From his prison cell, Paul writes to his friends imploring them to ‘clothe’ themselves with ‘compassion, kindness, humility, gentleness and patience;’ and then to ‘put on love’ on top of all that, because love will ‘bind them all together in perfect unity.’ I think of Paul writing that letter in his prison garb–having lost the freedom to do something as simple as dress himself. I imagine this idea came to him as he wrestled with the shame and humiliation of incarceration–the Holy Spirit reminding him that even though he appeared powerless, he was still and fully empowered to live boldly as a citizen of the Kingdom of Heaven.
Wherever we are, whatever our circumstances–nothing has the power to limit our choice to live with compassion, kindness, humility, gentleness and patience. No one has the power to prevent us from clothing ourselves in love.

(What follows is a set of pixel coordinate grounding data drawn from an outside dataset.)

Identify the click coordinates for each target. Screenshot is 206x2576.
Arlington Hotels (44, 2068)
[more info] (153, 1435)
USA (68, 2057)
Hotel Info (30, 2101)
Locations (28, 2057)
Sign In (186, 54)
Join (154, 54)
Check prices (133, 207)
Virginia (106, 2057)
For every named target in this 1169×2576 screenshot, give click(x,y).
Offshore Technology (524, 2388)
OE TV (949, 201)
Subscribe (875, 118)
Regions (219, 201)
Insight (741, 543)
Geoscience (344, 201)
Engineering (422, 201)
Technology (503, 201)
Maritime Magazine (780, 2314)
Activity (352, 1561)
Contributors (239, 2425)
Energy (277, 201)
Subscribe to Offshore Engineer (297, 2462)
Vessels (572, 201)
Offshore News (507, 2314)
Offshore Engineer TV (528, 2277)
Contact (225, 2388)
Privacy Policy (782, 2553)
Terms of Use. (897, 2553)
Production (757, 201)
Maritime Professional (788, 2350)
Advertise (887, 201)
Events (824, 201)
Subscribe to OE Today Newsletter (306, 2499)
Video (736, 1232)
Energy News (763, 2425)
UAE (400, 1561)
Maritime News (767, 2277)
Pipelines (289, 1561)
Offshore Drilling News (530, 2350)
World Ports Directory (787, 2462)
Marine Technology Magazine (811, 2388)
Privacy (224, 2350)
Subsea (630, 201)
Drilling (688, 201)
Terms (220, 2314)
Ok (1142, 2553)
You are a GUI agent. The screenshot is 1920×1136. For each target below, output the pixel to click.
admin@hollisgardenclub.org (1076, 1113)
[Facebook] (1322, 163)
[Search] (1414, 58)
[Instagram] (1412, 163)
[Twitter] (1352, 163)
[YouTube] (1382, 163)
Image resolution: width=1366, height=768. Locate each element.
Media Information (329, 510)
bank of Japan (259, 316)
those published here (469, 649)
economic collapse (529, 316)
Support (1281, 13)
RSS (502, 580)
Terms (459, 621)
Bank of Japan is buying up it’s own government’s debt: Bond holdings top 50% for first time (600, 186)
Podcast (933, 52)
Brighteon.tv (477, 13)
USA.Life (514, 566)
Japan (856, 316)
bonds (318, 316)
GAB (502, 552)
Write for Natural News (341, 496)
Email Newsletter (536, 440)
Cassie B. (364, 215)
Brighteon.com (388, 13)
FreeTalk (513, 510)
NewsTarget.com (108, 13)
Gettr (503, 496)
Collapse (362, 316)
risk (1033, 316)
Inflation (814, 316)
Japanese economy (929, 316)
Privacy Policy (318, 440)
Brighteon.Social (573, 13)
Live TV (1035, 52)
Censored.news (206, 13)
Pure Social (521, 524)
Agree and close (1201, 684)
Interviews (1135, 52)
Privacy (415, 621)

This isn’t a sentimental, decorative, inspirational thought–this is a decree. Paul, in chains, says–this is how we fight our battles. This is our kingdom strategy.
This is the work of the church–the body of Jesus and it is how the Risen Christ is redeeming and reclaiming the world. Are you in?
We live in a culture that screams that might makes right, that violence makes peace, that money and authority and privilege determine impact. In chains, as he writes letters that will change the world, Paul testifies to otherwise.
A friend shared this thought on social media this week–inaccurate eschatology causes the church to: wait for a King who already reigns, wait for a Kingdom they’re already in, wait to become who they already are, wait for an age that’s already come, wait for a victory that’s already won, wait to do what they should already be doing.
Beloved–we already have everything we need to live as the people of God. And we have a uniform – the first step is putting it on.